▶ [Problem statement]
What you should give back is every line from the one containing "You are a GUI" through the last line of the records below, word for word and without pictures.

+---+

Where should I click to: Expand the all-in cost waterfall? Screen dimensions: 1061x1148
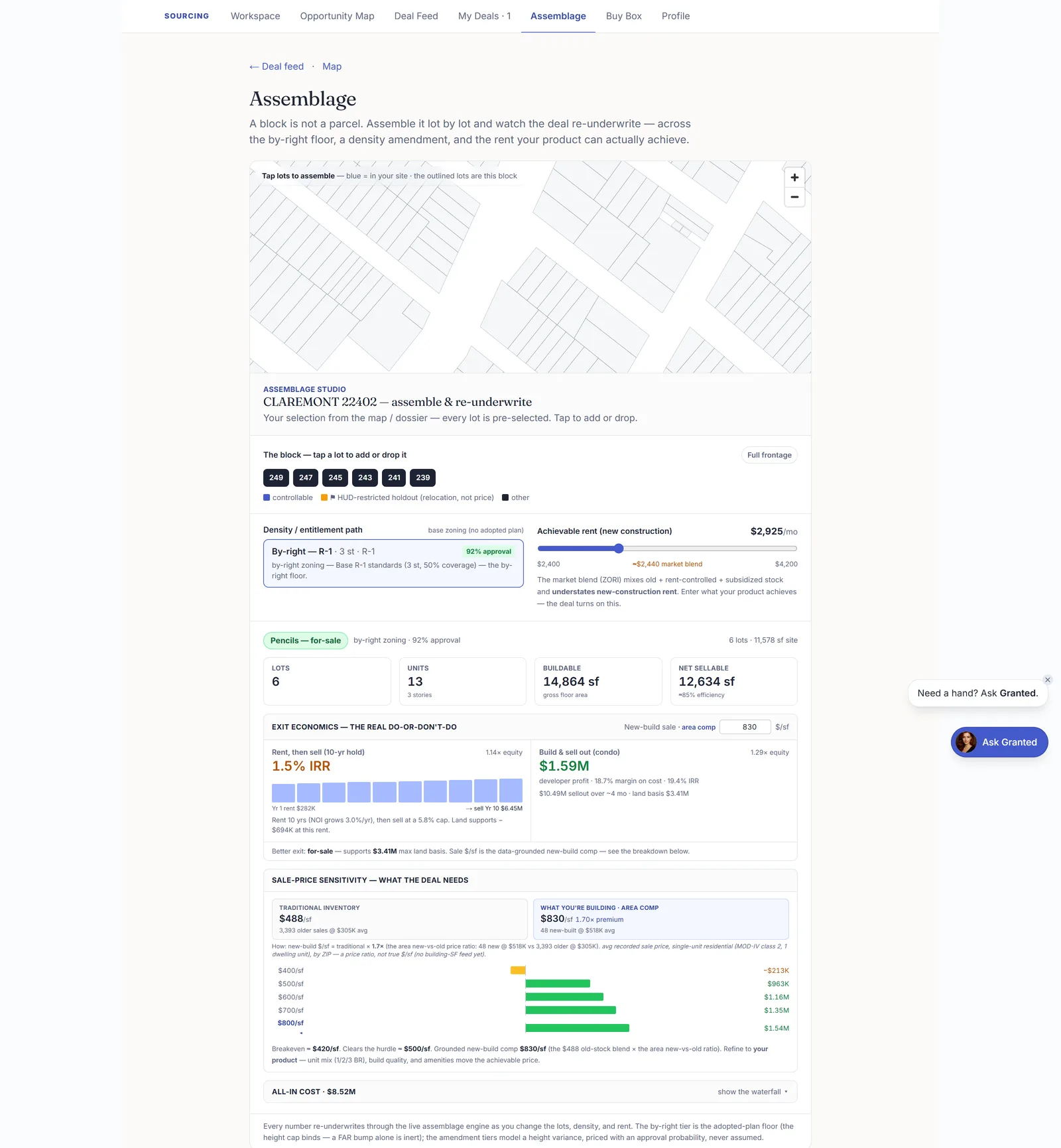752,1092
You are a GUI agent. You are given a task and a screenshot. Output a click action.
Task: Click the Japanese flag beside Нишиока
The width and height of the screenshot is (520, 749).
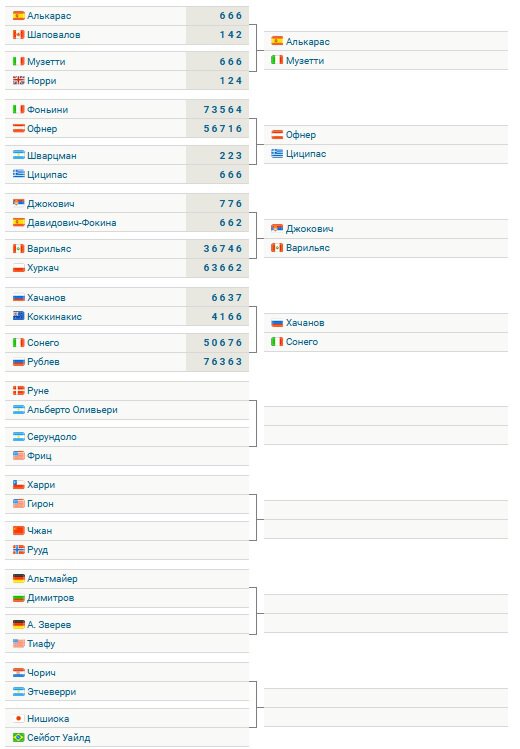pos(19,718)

+---+

▶ [Output for this exercise]
You are a GUI agent. You are given a task and a screenshot. Output a click action.
Task: Click the Japanese flag beside Нишиока
The width and height of the screenshot is (520, 749).
pos(19,718)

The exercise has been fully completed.